Should you Try Everything?
- How many times your friends told you that you have to try everything at least once?
- Do you believe you must try everything?
I personally remember when I was a teen that a friend of mine told me: “You must try everything to know what’s right and what’s wrong.”
For the first instance, this might sound like a good argument, but you might change your mind completely when you understand how the brain develops habits.
Contrary to common beliefs, your brain isn’t a dormant organ that doesn’t change its shape, but each new activity you do alters brain cells’ connection with new neural pathways.
Studies have found that each new habit we develop creates a new special neural pathway in the brain. As a result, this habit becomes automatic and hard to break. It’s like your brain becomes hard-wired to make that habit. It’s as if you added a new piece of hardware to your computer to force it to repeat a certain function all the time.
The shocking news about trying new things
It was found that when people stop making the habits they learned, the nerve pathways associated with these habits never get removed. In other words, once you develop a bad habit, you become permanently programmed to keep doing it for your lifetime.
This is why a smoker can return to smoking 5 or even 10 years after quitting. Of course, it becomes easier to resist the habit when some time passes, but still, its roots remain in your brain.
So what does this has to do with trying something new?
In fact, the neural pathway for a new habit can develop even if you did it once in your lifetime.
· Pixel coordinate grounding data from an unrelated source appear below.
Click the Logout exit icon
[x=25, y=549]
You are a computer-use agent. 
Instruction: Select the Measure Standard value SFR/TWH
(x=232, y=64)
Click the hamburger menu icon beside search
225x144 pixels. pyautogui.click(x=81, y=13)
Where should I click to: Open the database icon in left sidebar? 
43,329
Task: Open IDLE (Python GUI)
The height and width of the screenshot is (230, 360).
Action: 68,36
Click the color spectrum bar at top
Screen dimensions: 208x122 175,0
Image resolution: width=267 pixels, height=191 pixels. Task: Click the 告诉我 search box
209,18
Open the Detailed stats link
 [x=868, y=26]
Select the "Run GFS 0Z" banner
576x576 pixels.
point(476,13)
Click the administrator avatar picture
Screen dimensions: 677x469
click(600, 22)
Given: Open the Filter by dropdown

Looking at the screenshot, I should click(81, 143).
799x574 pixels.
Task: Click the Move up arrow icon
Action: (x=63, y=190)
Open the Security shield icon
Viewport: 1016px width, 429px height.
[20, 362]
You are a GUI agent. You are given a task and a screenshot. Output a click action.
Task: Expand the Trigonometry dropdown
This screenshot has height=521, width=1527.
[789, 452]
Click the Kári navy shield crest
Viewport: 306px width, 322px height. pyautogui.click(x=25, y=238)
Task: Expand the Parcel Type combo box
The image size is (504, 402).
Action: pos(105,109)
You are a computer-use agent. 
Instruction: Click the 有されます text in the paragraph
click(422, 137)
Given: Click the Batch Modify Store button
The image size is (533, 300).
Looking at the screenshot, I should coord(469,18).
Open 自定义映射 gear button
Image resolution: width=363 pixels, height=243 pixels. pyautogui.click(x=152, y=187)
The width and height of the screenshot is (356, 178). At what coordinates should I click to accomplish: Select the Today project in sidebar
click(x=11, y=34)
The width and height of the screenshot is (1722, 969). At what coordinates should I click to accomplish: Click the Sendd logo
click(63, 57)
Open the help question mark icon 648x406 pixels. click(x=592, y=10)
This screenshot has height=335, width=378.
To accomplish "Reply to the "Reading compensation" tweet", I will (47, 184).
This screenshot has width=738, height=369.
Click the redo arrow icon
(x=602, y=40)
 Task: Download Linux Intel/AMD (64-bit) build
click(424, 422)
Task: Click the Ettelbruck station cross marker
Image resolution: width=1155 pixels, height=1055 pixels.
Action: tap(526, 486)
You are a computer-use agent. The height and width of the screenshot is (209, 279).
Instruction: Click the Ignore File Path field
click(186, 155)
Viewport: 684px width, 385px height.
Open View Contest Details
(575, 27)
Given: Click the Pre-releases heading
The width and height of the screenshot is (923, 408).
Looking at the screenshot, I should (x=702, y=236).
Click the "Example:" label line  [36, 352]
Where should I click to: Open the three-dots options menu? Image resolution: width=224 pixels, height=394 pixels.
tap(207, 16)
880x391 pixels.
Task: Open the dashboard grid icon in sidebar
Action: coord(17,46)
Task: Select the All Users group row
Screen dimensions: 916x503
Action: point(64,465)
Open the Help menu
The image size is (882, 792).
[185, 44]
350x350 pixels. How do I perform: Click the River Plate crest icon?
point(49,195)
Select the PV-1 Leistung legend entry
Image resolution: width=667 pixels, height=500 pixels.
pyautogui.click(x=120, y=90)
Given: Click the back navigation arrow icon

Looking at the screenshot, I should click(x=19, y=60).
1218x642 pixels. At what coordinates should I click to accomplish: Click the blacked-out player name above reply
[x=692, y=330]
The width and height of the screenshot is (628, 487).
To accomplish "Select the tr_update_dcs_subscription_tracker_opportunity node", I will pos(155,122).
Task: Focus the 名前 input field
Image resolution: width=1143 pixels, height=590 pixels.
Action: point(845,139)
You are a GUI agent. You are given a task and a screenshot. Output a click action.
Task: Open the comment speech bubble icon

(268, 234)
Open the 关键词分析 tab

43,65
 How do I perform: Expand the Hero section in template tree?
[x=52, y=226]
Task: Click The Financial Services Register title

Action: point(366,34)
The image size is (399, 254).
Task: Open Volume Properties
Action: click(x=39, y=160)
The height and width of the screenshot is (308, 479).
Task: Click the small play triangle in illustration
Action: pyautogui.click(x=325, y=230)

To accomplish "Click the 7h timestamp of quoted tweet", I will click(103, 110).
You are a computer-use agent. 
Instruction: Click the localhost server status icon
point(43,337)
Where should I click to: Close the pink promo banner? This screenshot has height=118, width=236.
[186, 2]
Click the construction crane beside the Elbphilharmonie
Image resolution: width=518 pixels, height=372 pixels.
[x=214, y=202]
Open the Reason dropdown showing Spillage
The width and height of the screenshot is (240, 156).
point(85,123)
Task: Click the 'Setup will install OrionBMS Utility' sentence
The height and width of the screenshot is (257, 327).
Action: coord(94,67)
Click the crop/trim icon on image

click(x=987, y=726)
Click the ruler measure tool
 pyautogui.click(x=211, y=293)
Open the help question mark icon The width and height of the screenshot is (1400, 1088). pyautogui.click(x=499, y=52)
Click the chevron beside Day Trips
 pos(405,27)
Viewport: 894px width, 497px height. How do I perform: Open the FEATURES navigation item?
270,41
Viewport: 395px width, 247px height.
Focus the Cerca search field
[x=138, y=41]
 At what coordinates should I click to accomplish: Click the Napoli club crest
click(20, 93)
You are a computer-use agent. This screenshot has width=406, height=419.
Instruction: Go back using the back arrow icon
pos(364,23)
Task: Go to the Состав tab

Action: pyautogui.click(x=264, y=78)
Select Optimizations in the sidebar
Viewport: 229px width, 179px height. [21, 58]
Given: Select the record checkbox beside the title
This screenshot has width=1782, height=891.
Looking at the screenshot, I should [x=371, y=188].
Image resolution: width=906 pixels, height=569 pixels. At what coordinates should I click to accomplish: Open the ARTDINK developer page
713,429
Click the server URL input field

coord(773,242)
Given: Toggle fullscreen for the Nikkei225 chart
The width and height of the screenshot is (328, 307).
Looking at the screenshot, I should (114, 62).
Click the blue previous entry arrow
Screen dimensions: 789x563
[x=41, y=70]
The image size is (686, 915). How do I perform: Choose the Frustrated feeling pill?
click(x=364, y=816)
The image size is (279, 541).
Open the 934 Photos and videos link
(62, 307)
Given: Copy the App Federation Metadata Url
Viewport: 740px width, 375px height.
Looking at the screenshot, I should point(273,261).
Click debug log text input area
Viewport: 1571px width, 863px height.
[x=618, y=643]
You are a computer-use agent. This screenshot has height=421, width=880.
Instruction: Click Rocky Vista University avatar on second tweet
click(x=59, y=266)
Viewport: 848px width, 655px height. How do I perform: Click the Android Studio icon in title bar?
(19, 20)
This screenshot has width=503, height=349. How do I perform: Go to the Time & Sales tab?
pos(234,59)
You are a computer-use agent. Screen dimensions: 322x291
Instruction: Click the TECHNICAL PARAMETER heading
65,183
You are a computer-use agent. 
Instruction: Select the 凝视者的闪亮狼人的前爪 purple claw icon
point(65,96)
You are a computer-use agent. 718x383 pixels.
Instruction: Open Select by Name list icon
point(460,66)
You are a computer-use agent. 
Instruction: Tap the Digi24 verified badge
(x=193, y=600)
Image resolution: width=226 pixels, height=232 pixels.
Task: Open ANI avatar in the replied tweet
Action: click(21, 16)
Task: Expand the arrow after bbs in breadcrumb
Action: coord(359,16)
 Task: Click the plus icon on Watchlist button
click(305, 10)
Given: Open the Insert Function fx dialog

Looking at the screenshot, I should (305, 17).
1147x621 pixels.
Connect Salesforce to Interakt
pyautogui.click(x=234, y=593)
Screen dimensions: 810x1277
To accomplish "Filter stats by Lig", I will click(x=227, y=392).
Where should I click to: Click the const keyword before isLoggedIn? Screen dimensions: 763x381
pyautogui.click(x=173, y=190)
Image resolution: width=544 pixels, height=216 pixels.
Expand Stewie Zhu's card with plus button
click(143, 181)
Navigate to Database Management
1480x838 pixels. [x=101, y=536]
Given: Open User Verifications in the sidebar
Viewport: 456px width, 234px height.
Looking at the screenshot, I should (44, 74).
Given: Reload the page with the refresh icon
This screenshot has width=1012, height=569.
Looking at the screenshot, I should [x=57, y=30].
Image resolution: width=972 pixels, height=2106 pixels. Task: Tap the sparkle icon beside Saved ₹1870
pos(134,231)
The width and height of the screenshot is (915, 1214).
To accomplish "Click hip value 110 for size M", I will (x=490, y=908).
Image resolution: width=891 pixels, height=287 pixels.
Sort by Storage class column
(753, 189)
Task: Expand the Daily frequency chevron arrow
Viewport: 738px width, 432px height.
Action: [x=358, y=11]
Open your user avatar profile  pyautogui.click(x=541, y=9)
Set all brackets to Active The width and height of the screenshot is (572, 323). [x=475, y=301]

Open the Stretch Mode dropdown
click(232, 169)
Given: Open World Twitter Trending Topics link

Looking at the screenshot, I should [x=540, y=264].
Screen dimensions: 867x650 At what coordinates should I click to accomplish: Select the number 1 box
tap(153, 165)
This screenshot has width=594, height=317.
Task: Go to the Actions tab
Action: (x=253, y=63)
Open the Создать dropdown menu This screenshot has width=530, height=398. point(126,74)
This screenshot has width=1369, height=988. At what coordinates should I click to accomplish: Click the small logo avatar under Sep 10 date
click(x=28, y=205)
In other words, when you try something new even once then, you are actually programming your mind and altering its structure to crave this habit if that thing you tried appealed to you.
This is why many people are stuck with alcoholism, smoking, drug abuse, and many other habits just because they tried them once in their lives.
How can bad habits be stopped?
Studies have found that people stop bad habits not because the neural pathways get removed but because they develop newer good habits with stronger neural pathways that counter the effect of the old ones.
If, for example, you developed the habit of drinking tea 5 times a day, then developing the habit of drinking green tea instead of tea can help you get rid of your bad habit.
This is also why one of the best ways to get over a bad habit is to replace it with a good one that is much more powerful. So the conclusion is, trying anything new will let you risk getting addicted to that thing for the rest of your life.